Stored data

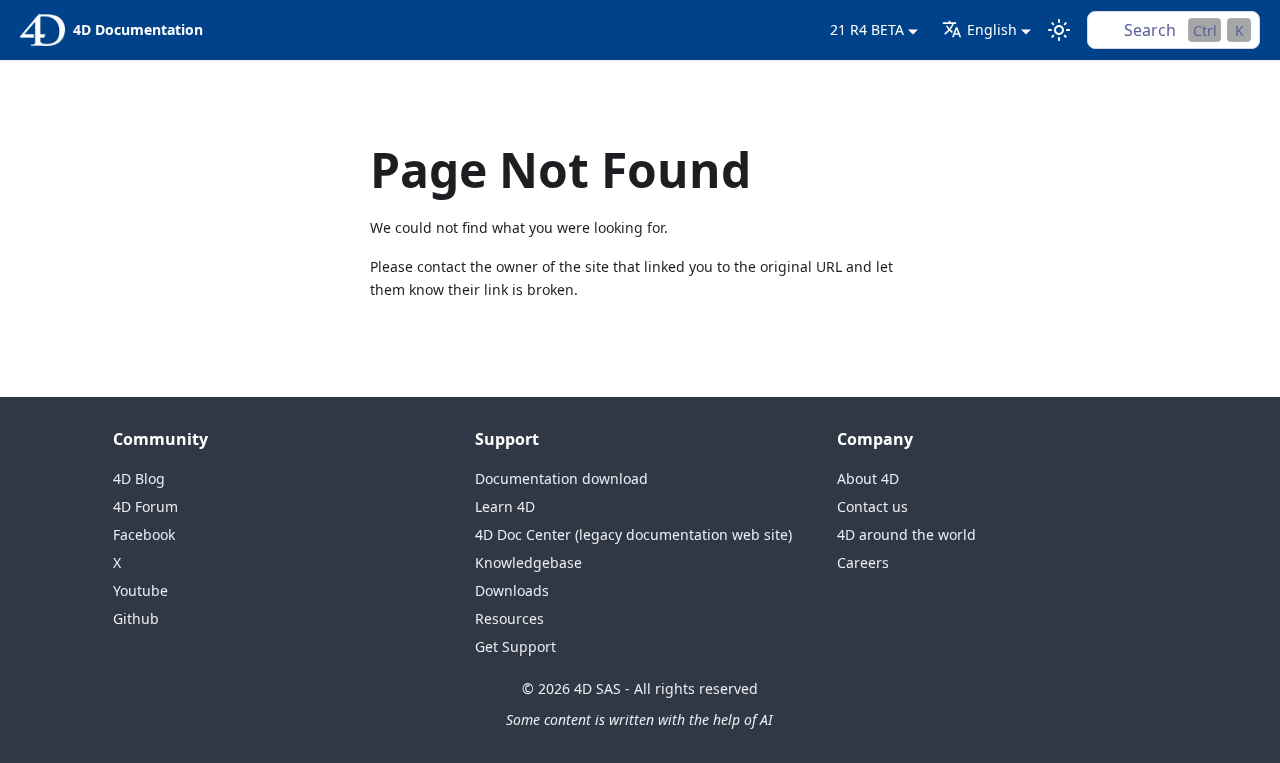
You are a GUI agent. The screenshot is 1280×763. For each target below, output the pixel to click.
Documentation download (561, 478)
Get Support (515, 646)
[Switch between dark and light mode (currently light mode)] (1059, 30)
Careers (863, 562)
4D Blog (139, 478)
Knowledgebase (528, 562)
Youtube (140, 590)
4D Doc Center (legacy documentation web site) (633, 534)
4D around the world (906, 534)
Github (136, 618)
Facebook (144, 534)
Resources (509, 618)
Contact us (872, 506)
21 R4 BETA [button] (867, 29)
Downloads (512, 590)
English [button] (992, 29)
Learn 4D (505, 506)
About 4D (868, 478)
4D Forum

* WHAT IS EXPECTED *
Each record must be quoted in full and exactly. Do not include the pictures.

* TASK OUTPUT *
You are a GUI agent. The screenshot is 1280×763. For each target below, output the pixel to click.
Documentation download (561, 478)
Get Support (515, 646)
[Switch between dark and light mode (currently light mode)] (1059, 30)
Careers (863, 562)
4D Blog (139, 478)
Knowledgebase (528, 562)
Youtube (140, 590)
4D Doc Center (legacy documentation web site) (633, 534)
4D around the world (906, 534)
Github (136, 618)
Facebook (144, 534)
Resources (509, 618)
Contact us (872, 506)
21 R4 BETA [button] (867, 29)
Downloads (512, 590)
English [button] (992, 29)
Learn 4D (505, 506)
About 4D (868, 478)
4D Forum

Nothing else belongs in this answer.